** Opening GIVEN DATA block **

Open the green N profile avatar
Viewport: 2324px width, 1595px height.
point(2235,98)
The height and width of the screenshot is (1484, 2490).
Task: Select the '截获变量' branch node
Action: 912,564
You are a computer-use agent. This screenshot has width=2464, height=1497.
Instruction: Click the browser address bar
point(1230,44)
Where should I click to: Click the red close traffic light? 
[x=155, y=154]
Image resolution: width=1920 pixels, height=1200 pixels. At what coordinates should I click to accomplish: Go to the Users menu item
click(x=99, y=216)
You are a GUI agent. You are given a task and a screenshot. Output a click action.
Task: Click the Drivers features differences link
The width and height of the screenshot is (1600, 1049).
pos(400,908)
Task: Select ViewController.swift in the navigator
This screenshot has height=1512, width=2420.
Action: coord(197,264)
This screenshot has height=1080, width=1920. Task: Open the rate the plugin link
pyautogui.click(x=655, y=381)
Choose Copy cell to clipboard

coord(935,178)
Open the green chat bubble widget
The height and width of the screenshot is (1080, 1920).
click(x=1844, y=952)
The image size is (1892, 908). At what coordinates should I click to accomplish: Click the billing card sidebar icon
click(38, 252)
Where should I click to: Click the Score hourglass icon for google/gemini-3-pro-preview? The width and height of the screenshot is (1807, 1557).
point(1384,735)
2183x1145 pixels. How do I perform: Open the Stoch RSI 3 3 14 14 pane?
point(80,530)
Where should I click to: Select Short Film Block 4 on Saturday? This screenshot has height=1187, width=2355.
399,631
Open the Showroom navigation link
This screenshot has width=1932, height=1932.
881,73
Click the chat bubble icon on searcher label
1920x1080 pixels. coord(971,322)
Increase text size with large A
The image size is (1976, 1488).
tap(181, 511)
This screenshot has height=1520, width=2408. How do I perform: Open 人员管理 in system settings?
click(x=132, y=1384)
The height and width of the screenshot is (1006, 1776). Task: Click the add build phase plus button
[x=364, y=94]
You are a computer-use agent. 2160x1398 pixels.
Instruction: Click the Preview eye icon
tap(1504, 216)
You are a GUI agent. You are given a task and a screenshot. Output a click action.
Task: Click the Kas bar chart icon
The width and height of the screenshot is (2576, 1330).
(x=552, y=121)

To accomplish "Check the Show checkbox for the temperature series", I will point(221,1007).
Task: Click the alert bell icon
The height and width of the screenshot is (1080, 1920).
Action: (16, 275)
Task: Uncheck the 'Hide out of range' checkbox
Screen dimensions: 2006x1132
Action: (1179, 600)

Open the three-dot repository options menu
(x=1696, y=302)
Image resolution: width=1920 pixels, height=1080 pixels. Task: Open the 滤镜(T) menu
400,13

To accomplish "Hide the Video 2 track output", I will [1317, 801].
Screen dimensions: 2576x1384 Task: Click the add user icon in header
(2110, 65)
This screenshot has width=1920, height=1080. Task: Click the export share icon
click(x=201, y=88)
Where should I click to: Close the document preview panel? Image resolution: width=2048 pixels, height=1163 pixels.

** Closing GIVEN DATA block **

→ **WORK REQUEST**
The answer consists of the lines above that include the word "Hide", each copied exactly.

→ **ANSWER TO THIS PROBLEM**
Task: Uncheck the 'Hide out of range' checkbox
To accomplish "Hide the Video 2 track output", I will [1317, 801].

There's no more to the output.